Functional usage and Software
As we always do, a little history first. Keyboards have always been a part of computing since the very beginning. The original IBM PC came with one, the Model M, which I used as a kid. The Model M, of course, set the standard for all keyboards that came after it. There are some variations in layout, but they're all based off the 101-key Model M. The modern keyboard, thanks to Windows, now has 104 keys, and depending on your location, you can have many more keys than that.

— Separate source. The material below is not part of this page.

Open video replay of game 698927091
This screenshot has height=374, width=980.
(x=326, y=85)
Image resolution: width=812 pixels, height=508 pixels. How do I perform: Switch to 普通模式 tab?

Suffice it to say, keyboards are still the most efficient way of interacting with your computer, even with the great strides made in voice-recognition, touch screens, and GUI optimizations. I think the chances of humans ever growing out of the keyboard are pretty slim. In the early days of personal computing the keyboard really meant something because it really was the only way to interact with the machine. Having a good-feeling keyboard was very important, at least until the mouse and GUI came along, and shifted the focus a little bit. Mechanical keyboards have always been around though, part of the collective geek consciousness, and the enthusiasts that inhabit that world are as hardcore as their keyboards.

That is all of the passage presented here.